Значение нового цикла Завадского заключалось в том, что в сценических образах отчетливее, чем прежде, проявилась сила достоверности. В самой действительности утверждался тип человека, смелее вступавшего в борьбу. Опорой тому была верность советского общества ленинским партийным и политическим принципам. Сама жизнь помогала борьбе Мартьянова и Сартакова, их поискам, сплочению их союзников. Эта окрыленность людей давала театру основу для поэтизации жизни, для нового, исполненного романтики взгляда на человеческие характеры.

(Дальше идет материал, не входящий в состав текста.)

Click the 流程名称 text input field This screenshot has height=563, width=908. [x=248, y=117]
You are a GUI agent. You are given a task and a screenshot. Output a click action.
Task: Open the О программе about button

«На сцене велись прозаические, деловые споры о клевере, о кукурузе, — писала о “Первой весне” А. Образцова. — Но художественный язык театра не становился при этом ни прозаичным, ни натуралистичным. Театр рассказывал о Журавинской МТС поэтически приподнято, лирически увлеченно»[21]. Девически чистым представал внутренний мир молодого агронома Насти Ковшовой — Т. Черновой. В ней горели тревога и боль за бедность колхоза, за бесхозяйственность, рутину. Подкупала самоотверженность ее порывов. Настя — Чернова, не раздумывая, кидалась плашмя на землю, мешая плохо отремонтированным тракторам выйти в поле… Спектакль «Первая весна» не исследовал глубоко причин изображенного конфликта. Многие характеры были очерчены приблизительно. Но в образе Насти театр показал стихийный протест против старых норм жизни. И это находило встречный отклик в зрительном зале.

Свой разговор со зрителем, «от сердца к сердцу», как определил его режиссер, он продолжил в «Далях неоглядных» (1957) — спектакле, {19} близком «Первой весне» по теме и материалу. Новые постановки возбуждали вопрос — что могло привлечь к деревенской теме художника, ранее такого интереса не проявлявшего? В спектакле «Антеи» М. Зарудного (1961) Завадский снова показывал колхозную действительность. Вероятно, сыграла роль всегдашняя тяга Завадского к эксперименту, к неожиданным поворотам репертуара. Режиссеру важна была возможность по-своему инсценировать материал первоисточника. А кроме того, как ясно из спектаклей, Завадский в них не перестал быть самим собой. Среда и быт деревни, жанровый колорит мало интересовали его и передавались со сдержанным лаконизмом. Внимание режиссера было приковано к психологии людей, к борьбе их характеров и умов, а для такой борьбы подчеркивание обыденной конкретности, бытовая детализация не всегда важны.

Завадского привлекает доброе в людях, среди современников он ищет лучших, в героях стремится открыть и кристаллизовать духовную и нравственную красоту.

Вот почему в центре спектакля «Дали неоглядные» оказались Автор (Р. Плятт), Хижняков (А. Дубов), Ракитина (В. Марецкая). Театр заставлял поверить в силу их характеров, пробуждал сочувствие к нелегким судьбам. Это были, конечно, актерские победы, но состояться они могли именно в рамках решения, предложенного Завадским.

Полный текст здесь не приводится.